Task directions:
Return the section of the car air conditioning story from "As I said it" up to and including "who does !!!", copied word for word.

As I said it was a nice sunny day with temperatures in the low 20’s C so on went the Air Conditioning. Having travelled about 15-20 miles we both said “it’s a bit warm in here” and on checking, the Aircon wasn’t working. We decided to return and came back with the windows down !!!
I have quite a good setup in the garage with just about any tool I might need for doing a job as some of you might have seen in my previous Blogs, what I don’t have however is Aircon testing and gassing equipment, who does !!!
Anyway, I jumped on the internet to find a mobile guy near us to come and do a few checks. As it happens my wife’s Audi had a problem as well so I thought we could kill two birds with one stone. The first guy I rang asked me what the cars were, I told him an Audi A6 S-line 3.0ltr TFSI and the second car an Aston Martin DB9. There was then a pregnant pause and I could imagine the money signs in his eyes🤑! He came back with “I could do them both for only £465.00”. After a deep gulp I said I’d get back to him if I was interested but at that price I said, I think I’ll just be opening the windows !!!

Data section:

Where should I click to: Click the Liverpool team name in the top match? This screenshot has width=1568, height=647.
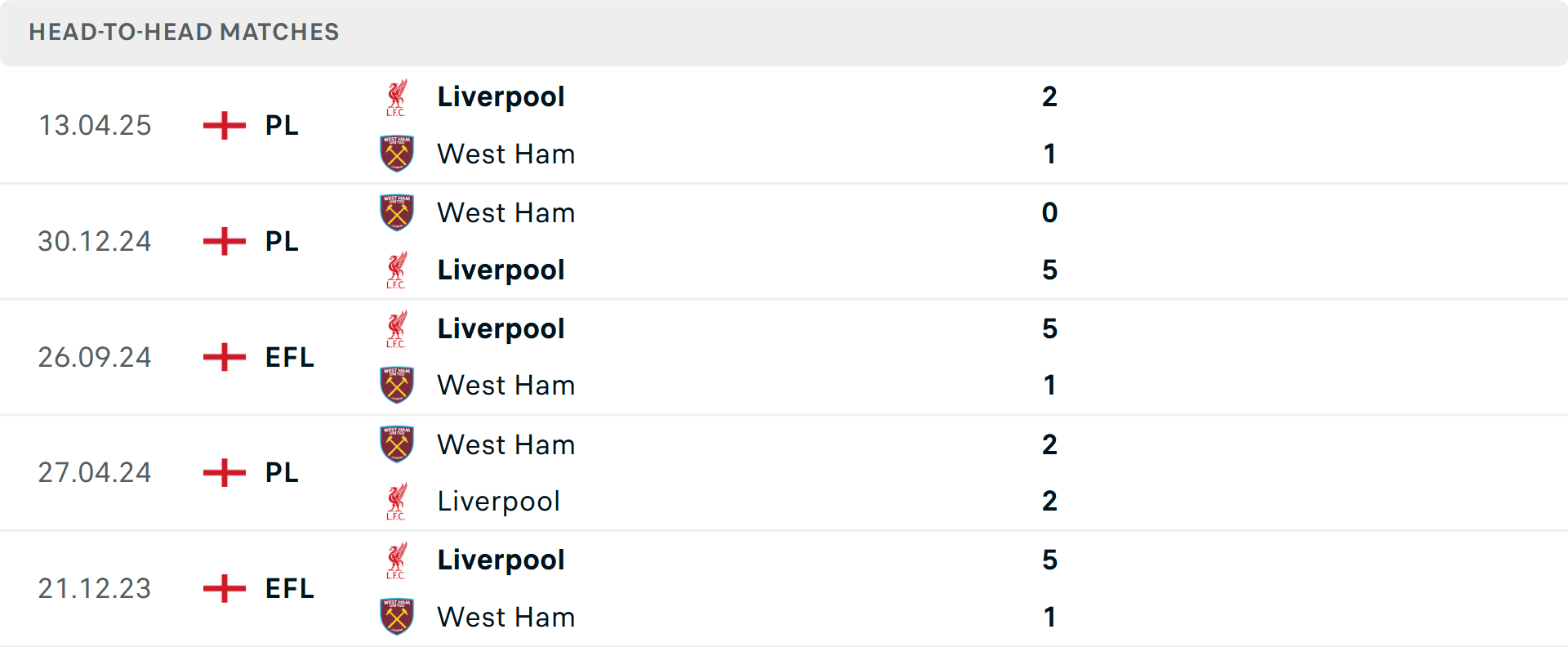pyautogui.click(x=501, y=96)
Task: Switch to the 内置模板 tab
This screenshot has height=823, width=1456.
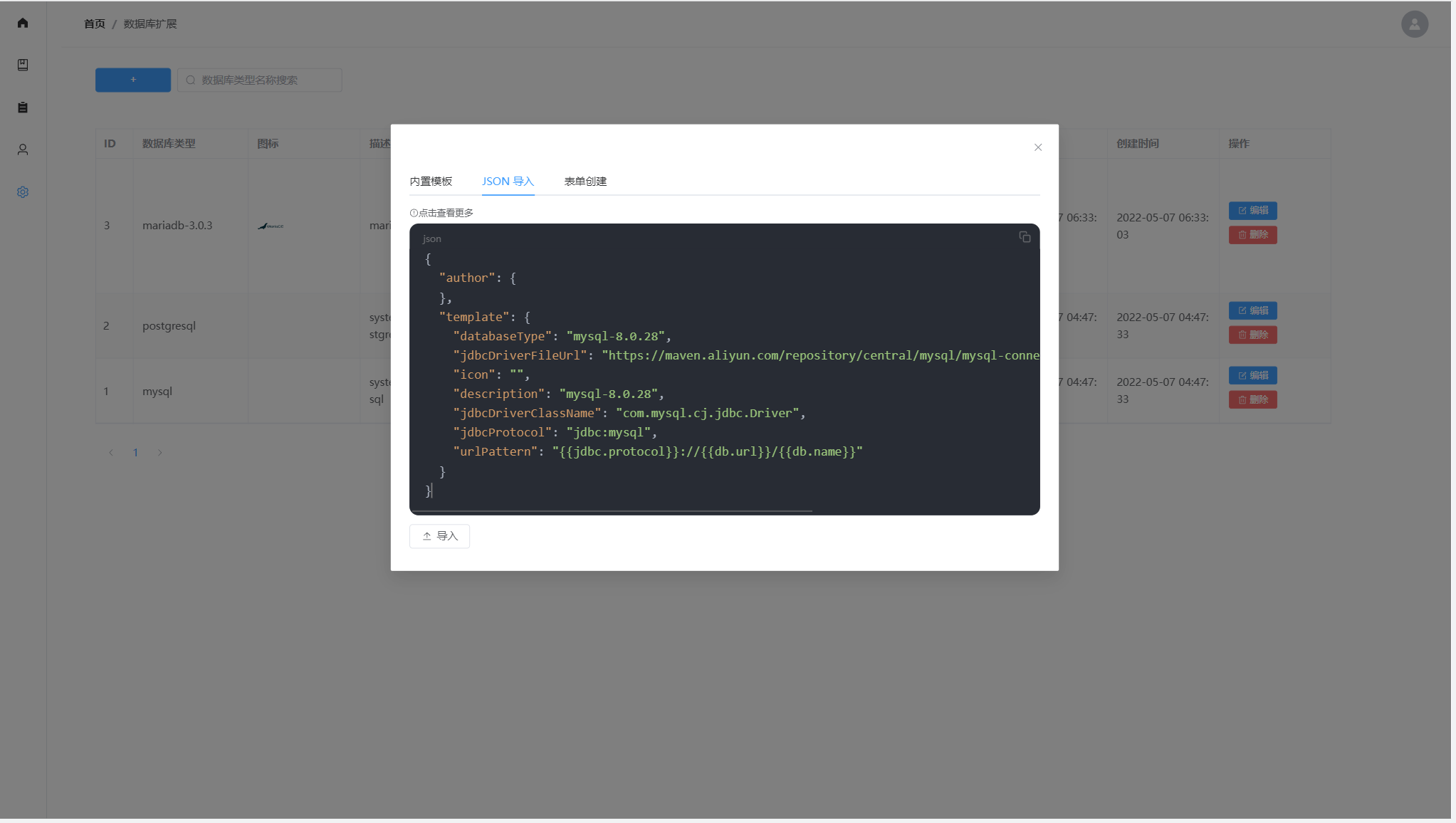Action: [x=431, y=182]

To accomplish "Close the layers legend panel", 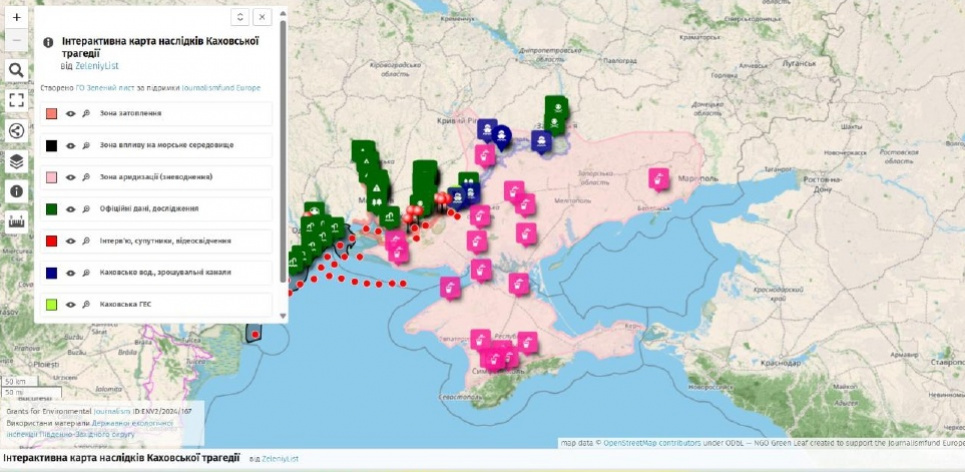I will 262,17.
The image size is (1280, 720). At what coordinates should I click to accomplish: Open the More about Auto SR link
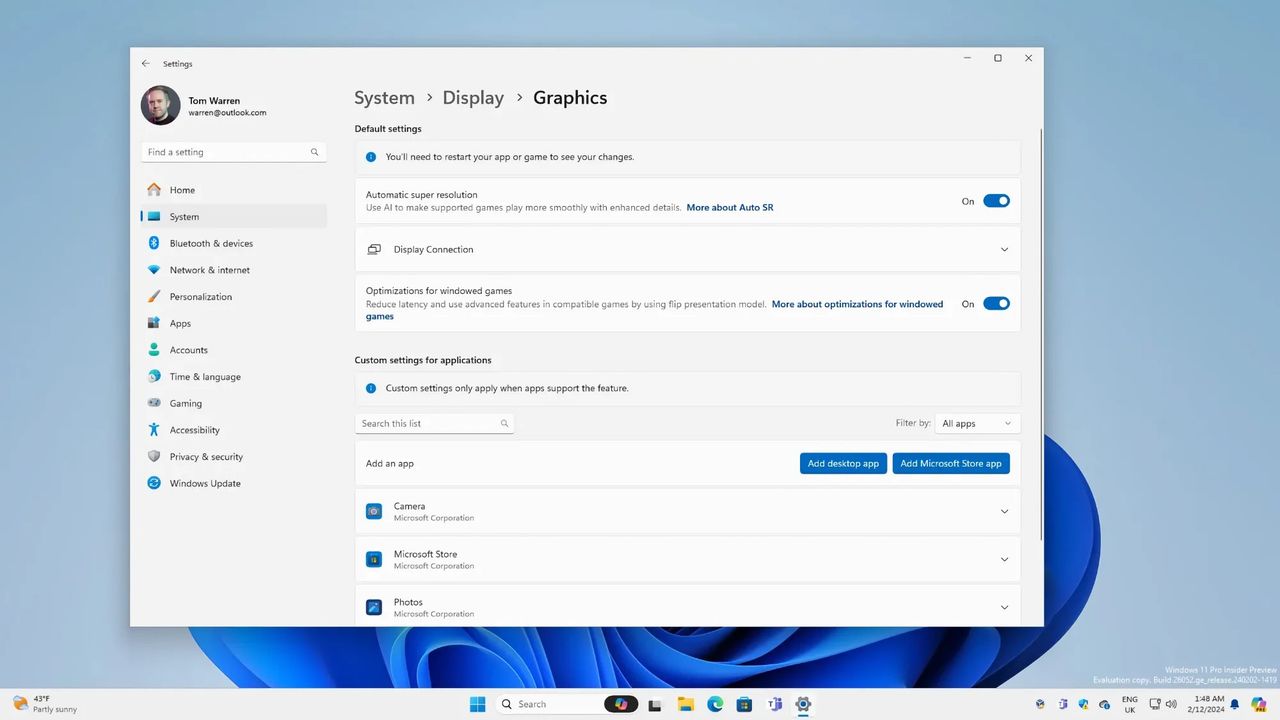click(729, 207)
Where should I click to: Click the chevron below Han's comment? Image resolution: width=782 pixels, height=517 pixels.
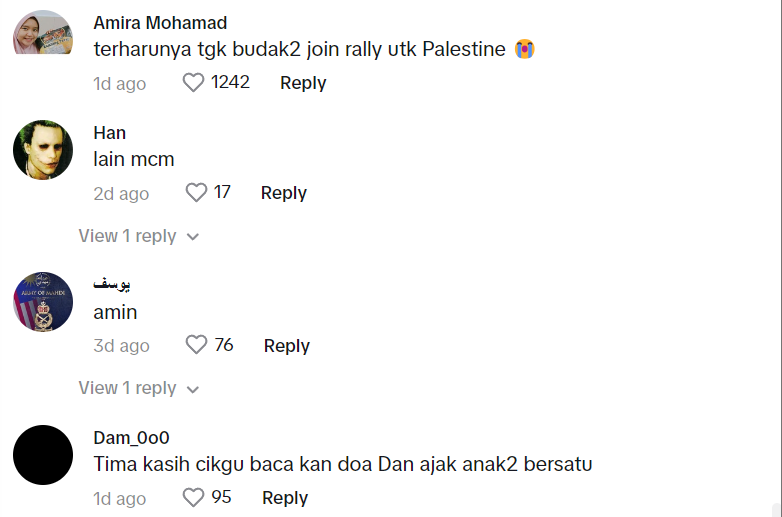point(193,237)
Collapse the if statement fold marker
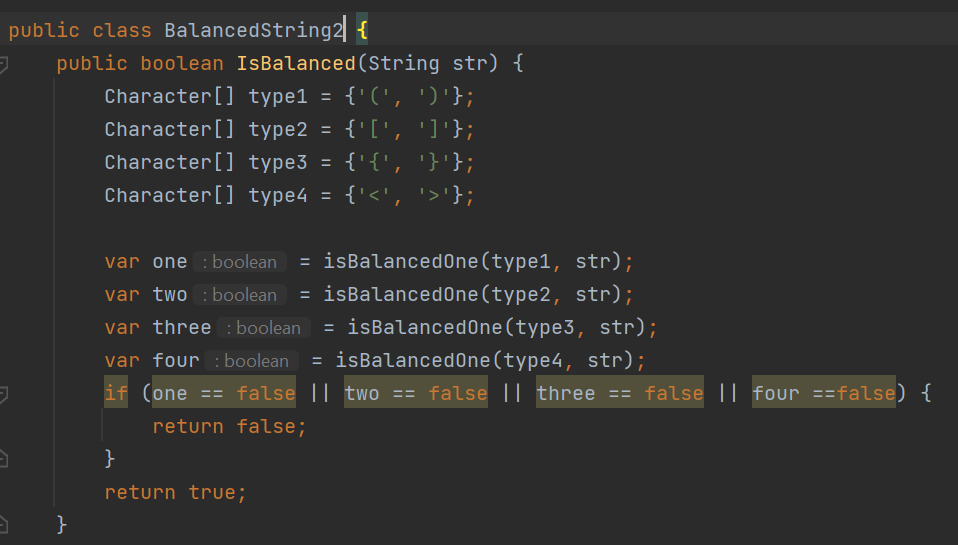This screenshot has width=958, height=545. click(4, 394)
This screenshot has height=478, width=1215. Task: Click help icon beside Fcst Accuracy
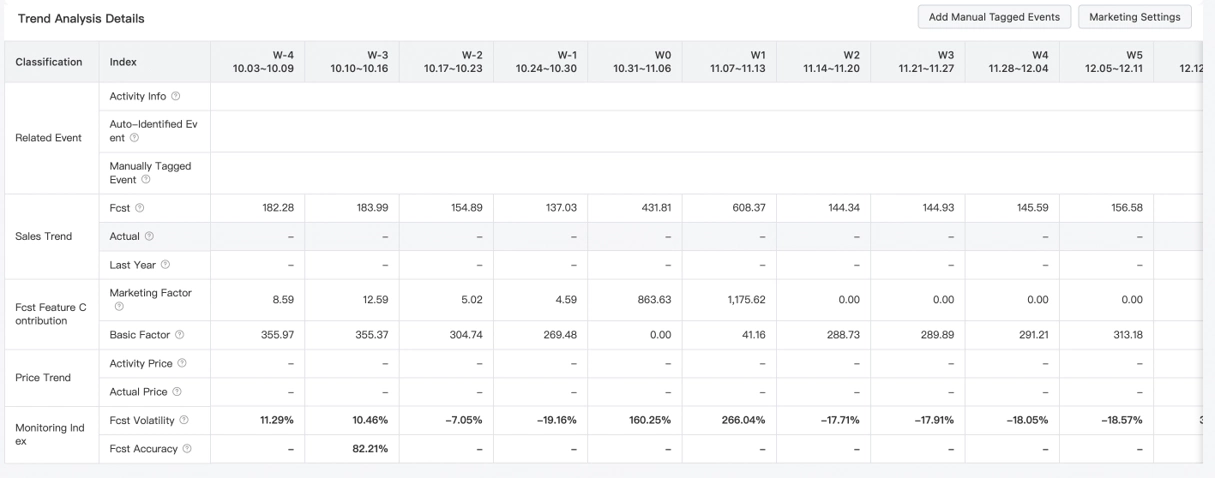187,449
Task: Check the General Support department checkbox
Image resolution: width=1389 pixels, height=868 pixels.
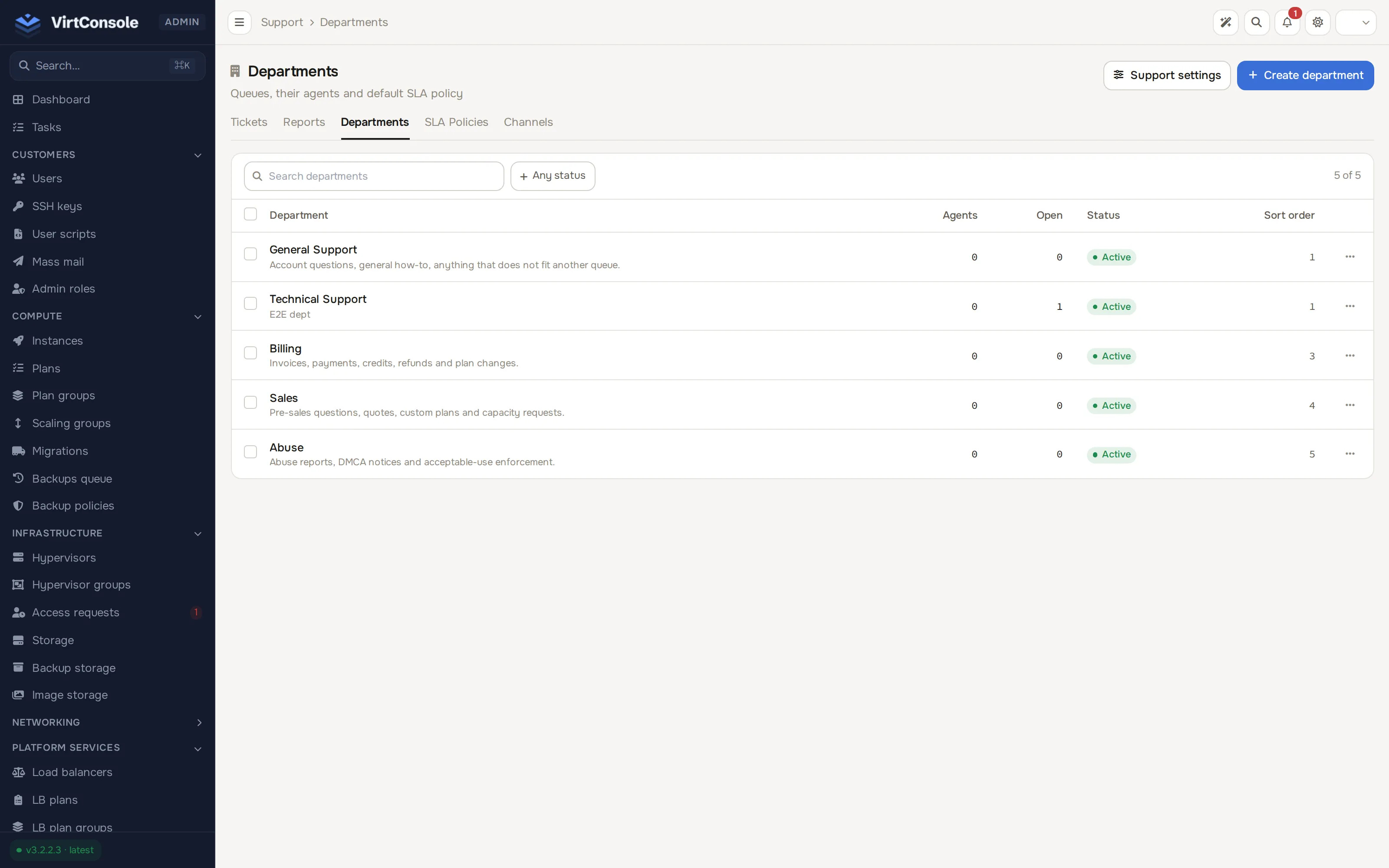Action: click(250, 254)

Task answer:
As I said it was a nice sunny day with temperatures in the low 20’s C so on went the Air Conditioning. Having travelled about 15-20 miles we both said “it’s a bit warm in here” and on checking, the Aircon wasn’t working. We decided to return and came back with the windows down !!!
I have quite a good setup in the garage with just about any tool I might need for doing a job as some of you might have seen in my previous Blogs, what I don’t have however is Aircon testing and gassing equipment, who does !!!